The debate over patent reform, both in Congress, and in Washington proper, has reached a stalemate. Everyone on all sides seems to agree that the patent system is a great treasure of American constitutional law, and that a patent granted for a genuinely new idea is a cause for celebration. Everyone also seems to feel that the current system is screwing them. Many small inventors fear having their patents violated willy-nilly by large corporations in the name of “efficient infringement.” Many other small inventors fear large law firms bleeding them dry for “infringing” vague, meaningless, or simply neglected patents. Large corporations on all sides deploy armies of lawyers to wage legal war with each other over this or that question of infringement, all while pumping millions into Washington to shore up the law supporting their side.
In this context, it is perhaps no surprise that the resulting policy environment satisfies no one. Patent trolls — the extortionist entities that own patents purely for the purpose of suing over them — still proliferate, though their influence has been checked on a case by case basis by the court system. On the other hand, the Inter Partes Review process — which permits bad patents to be invalidated directly by the U.S. Patent and Trademark Office (USPTO) — remains in place, despite its being assaulted both by rogue members of Congress, and by USPTO head Andrei Iancu himself, much to the consternation of patent hawks, who see the process as a rigged game maintained to the benefit of infringers. Both sides call for sweeping reform, but neither are closer to getting it than they were two years ago. And all the while, the backlog of unexamined patents at the USPTO gets bigger and bigger.
In all likelihood, this policy war of attrition will continue for some the foreseeable future. What’s more, because of the dryness of the subject, many may be inclined to regard it as inconsequential. It is not. The debate over the patent system is about more than simply this or that court case, or this or that legal strategy. It is about the purpose of ideas, and the spirit of creativity, period.
Being a vocal patent dove, who has made a point of fingering all the manifold ways in which the current system permits abuse by dubiously rightful patent holders, I am used to the accusation that those on my side really believe patents should not exist at all. Or, if they should exist, many would say that we see them only as something communally owned: a “right” owed to society, rather than guaranteed to the lonely individual inventors of the world, like Nicola Tesla, Alexander Graham Bell, etc. In other words, they would argue that we see patents as important purely because of the benefits that they convey on society, rather than because of their importance to the people who create them in the first place.
I cannot speak for all patent doves, but in my case, nothing could be further from the truth. While I do believe that the Constitution’s reference to “science and the useful arts” as the purpose of patents indicates that the framers saw patents as tools to be valued solely for their presumptively beneficial consequences, I myself think patents are valuable in and of themselves.
Why? Because at bottom, patents are ideas. They are creative enterprises. They are evidence of the thing that separates humanity from other animals: namely, our capacity to reason. What prouder accomplishment is there for an individual than this, and what prouder accomplishment can society boast than its ability to facilitate the ability of individuals to not only make a living, but thrive, from this?
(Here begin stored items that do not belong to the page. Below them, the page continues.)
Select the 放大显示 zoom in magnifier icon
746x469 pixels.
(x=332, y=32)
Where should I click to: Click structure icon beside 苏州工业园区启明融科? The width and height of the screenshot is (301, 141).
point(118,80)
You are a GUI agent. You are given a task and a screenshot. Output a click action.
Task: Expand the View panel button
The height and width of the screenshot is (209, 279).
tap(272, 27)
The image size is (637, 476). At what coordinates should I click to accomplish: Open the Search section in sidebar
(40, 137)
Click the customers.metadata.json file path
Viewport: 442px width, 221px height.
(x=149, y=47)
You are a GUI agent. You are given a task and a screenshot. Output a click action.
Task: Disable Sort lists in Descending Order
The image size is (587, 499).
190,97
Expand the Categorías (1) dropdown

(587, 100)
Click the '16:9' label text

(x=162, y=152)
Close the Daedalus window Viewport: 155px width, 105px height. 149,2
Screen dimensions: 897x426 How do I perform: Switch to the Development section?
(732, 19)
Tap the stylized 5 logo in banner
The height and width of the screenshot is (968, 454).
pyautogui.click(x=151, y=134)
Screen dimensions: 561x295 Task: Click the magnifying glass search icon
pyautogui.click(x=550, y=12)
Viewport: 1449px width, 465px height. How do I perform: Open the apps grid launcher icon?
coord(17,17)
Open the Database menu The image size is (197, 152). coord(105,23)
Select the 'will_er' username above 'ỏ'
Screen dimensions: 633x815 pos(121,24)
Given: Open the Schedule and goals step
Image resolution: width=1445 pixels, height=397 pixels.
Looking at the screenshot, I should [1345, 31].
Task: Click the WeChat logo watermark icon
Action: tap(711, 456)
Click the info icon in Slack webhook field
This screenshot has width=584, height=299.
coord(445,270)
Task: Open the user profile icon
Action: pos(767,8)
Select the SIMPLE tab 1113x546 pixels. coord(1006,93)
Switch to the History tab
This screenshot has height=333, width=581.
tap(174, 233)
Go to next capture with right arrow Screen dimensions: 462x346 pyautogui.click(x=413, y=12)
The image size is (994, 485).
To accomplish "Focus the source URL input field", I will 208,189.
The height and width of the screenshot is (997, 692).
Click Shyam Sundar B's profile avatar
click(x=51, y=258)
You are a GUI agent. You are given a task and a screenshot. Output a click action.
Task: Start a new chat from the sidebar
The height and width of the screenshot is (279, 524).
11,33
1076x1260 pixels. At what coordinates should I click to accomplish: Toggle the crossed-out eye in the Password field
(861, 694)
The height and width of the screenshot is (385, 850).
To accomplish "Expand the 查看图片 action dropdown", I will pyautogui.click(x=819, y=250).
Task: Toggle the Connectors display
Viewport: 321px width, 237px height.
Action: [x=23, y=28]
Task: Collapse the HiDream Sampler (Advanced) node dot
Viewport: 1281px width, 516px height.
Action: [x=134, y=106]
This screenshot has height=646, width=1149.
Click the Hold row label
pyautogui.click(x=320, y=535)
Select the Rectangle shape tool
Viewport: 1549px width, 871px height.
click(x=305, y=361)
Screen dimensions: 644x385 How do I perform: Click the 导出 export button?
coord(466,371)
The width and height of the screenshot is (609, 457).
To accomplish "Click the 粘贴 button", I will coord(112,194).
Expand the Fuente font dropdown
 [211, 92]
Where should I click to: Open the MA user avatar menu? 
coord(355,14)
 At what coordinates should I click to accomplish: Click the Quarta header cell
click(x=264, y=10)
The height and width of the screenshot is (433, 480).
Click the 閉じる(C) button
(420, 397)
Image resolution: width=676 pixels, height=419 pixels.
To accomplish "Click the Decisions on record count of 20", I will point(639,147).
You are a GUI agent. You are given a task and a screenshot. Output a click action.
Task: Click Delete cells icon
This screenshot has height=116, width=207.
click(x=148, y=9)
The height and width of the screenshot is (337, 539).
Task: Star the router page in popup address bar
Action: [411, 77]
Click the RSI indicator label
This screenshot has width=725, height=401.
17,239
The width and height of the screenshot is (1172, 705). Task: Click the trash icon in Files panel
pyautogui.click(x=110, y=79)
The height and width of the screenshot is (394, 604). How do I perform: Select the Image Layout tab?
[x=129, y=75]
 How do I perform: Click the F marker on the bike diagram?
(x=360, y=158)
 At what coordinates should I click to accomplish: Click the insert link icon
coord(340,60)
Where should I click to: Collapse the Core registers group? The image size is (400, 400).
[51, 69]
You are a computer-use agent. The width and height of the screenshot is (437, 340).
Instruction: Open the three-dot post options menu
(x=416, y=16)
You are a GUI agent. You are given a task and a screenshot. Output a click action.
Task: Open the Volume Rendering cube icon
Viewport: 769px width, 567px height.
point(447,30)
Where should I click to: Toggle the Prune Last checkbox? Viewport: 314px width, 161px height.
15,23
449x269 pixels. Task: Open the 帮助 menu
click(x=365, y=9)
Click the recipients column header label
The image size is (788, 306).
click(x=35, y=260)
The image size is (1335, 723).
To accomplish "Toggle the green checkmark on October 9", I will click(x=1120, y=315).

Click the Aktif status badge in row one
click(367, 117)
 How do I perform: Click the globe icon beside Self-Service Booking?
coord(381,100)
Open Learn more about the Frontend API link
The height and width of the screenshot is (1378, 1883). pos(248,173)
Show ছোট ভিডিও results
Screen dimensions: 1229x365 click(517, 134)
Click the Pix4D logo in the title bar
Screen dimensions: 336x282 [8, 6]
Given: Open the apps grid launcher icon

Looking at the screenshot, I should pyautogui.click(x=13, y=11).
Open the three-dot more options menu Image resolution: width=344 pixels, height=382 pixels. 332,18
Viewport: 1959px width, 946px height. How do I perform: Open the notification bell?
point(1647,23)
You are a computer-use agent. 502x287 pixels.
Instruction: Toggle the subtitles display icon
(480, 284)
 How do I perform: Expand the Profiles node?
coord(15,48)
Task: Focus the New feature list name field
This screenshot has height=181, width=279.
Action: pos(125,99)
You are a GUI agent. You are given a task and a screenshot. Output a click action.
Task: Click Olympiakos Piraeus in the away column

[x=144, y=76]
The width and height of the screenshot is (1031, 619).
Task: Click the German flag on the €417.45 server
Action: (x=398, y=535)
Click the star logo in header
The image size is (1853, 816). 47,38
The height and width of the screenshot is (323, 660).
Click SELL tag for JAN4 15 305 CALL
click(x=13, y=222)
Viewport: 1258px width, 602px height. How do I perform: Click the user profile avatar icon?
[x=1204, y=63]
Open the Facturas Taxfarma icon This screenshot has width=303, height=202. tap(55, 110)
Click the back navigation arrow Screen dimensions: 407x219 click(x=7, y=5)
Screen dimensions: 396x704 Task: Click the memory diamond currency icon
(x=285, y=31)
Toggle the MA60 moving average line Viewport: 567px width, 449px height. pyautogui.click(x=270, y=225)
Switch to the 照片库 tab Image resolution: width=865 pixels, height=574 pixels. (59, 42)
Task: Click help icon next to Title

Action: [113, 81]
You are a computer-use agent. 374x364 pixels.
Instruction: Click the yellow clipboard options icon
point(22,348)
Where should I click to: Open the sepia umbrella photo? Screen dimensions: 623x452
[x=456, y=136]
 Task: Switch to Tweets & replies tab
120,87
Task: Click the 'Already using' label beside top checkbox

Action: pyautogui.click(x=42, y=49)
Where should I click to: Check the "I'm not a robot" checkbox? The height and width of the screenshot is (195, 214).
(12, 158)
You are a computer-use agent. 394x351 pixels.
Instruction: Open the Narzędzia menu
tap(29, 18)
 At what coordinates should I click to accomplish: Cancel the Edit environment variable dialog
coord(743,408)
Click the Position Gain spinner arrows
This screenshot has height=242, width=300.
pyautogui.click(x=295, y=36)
This is a worldview with which patent hawks surely agree. However, let me pose a question to the reader: If an idea is never expressed, how do we know it ever existed? Is not an unexpressed idea similar to the proverbial tree that falls in a vacant forest? Certainly, the tree may fall, and the idea may exist, but neither fact will be outwardly intelligible. Except, unlike the tree, which exists for a purpose whether its fall is heard or not, an idea that is not expressed has no purpose at all. It has defied the only purpose for which ideas exist in the first place: to eventually be expressed.
This is what makes the abuse of the patent system by specious rights holders so offensive: their entire business model rests on not only on not expressing the ideas they purchase, but on preventing others from doing so. One can easily understand the lone inventor who, having toiled away at his life-saving invention, wishes to prevent the large corporate research and development department, who have miraculously thought of the same thing, from beating him to the punch. But what justification can there be for the law firm that buys thousands of patents from actual inventors and conspires to prevent their ever being realized without a hefty price? What justification can there be for the fraud who lays claim to ideas so overbroad that they cover nearly everything, purely so that they can extort money from anyone who has the audacity to think in the first place? How many inventions, dreams, and visions die not because someone else thought of them first, but because bureaucratic law firms or their corporate cousins seek to license the ability of others to think?
These are problems that can be solved without destroying the rights of other creators, other dreamers, and other visionaries. Yet those very people are used as human shields by the trial bar, by the drug industry, and by every other predatory entity that sees the patent system as a means to control, rather than create. The great conservative author Richard Weaver once wrote that ideas have consequences, and so they do. The great swindle of the patent trolls is their attempt to dictate those consequences, in defiance of human ingenuity.
I cannot speak for where the patent system will go from here, or what battles will arise as legislation rises and falls in the new Congress. But I know this: those seeking to subvert patents from a means of expression into a means of repressing cannot, and must not, be allowed to do so.